▸ DIRECTIONS
1 – Return the part of the Kentridge post from "Updated: Feb 2, 2023" to "more and more.", copied word for word.
2 – According to the Kentridge post, where did the writer first encounter Kentridge's work first hand?
3 – Decide whether each statement agrees with the Kentridge post, answering yes or no and quoting the deciding words: (a) The writer wrote about seeing Kentridge's work at the RA exhibition in an earlier post. (b) The writer says they have finished investigating Kentridge's work. (c) The interview quoted in the post is titled 'Art Must Defend the Certain'.

▸ READING PASSAGE
Updated: Feb 2, 2023

I'm finding that listening to interviews of Kentridge talking about his process is hugely enabling for me as I tread the unknown with my work at the moment. Having being giving some thought about what direction I want to move in, or the space I want to inhabit artistically at the moment, I'm finding myself drawn to his work and philosophy more and more.


I first encountered his work first hand at the RA exhibition in September and wrote about my experience in an earlier post.


As time has progressed, it's become clear to me that his work and ideas are now a central influence on my practice. Interestingly, he talks himself about when we encounter ideas and influences - the question we ask is how long it that we stay with it or how long we investigate it for. I feel at this point I'm still very much investigating his work, as well as some of my own external interests that surround themes and imagery associated with the feminine.

I noted down some key quotes today that particularly resonate.


“In the physical activity of making the drawings new ideas emerge and possibilities are seen which then start to direct it – and then after a while you start saying well what does it all start to add up to? What are the kinds of concerns that are coming out in the work? And that becomes the shape”. (ref William Kentridge – ‘Art Must Defend the Uncertain’ | Artist Interview | TateShots https://www.youtube.com/watch?v=Dnweo-LQZLU)

▸ RAW DATA
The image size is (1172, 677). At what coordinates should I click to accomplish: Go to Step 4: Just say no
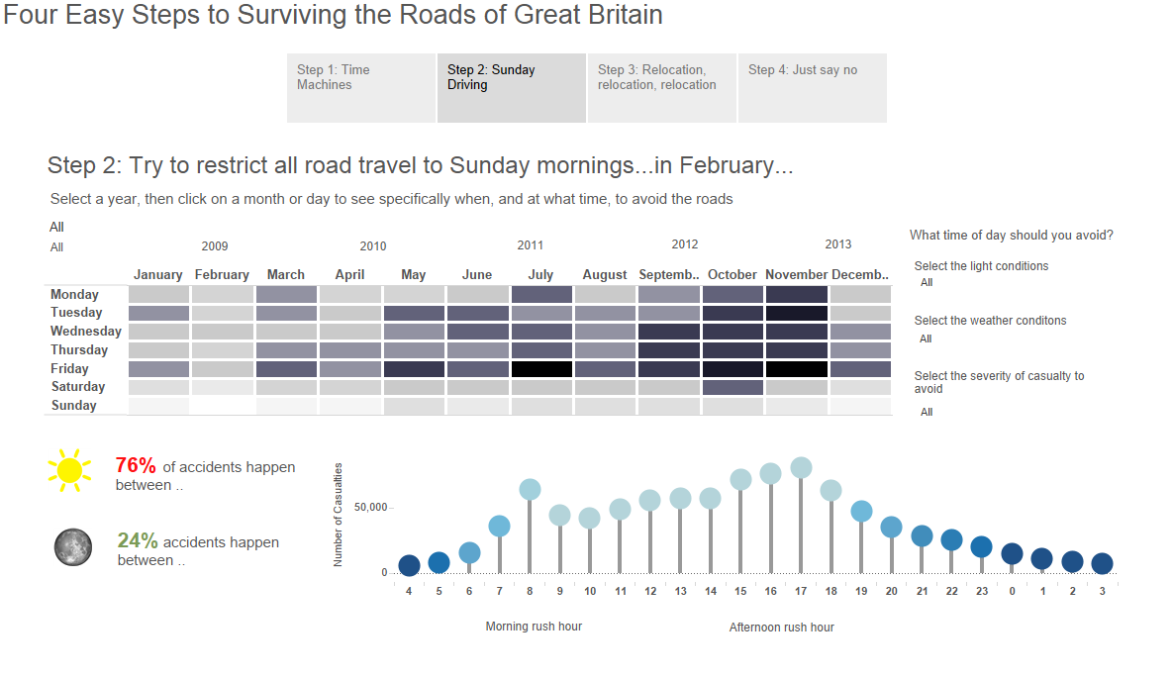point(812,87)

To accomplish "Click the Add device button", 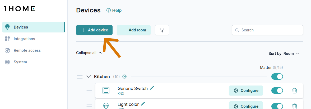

▸ PER-TASK ANSWERS
1 –
Updated: Feb 2, 2023

I'm finding that listening to interviews of Kentridge talking about his process is hugely enabling for me as I tread the unknown with my work at the moment. Having being giving some thought about what direction I want to move in, or the space I want to inhabit artistically at the moment, I'm finding myself drawn to his work and philosophy more and more.

2 – At the RA exhibition in September.

3 –
(a) Yes: "I first encountered his work first hand at the RA exhibition in September and wrote about my experience in an earlier post."
(b) No: "I feel at this point I'm still very much investigating his work"
(c) No: "‘Art Must Defend the Uncertain’"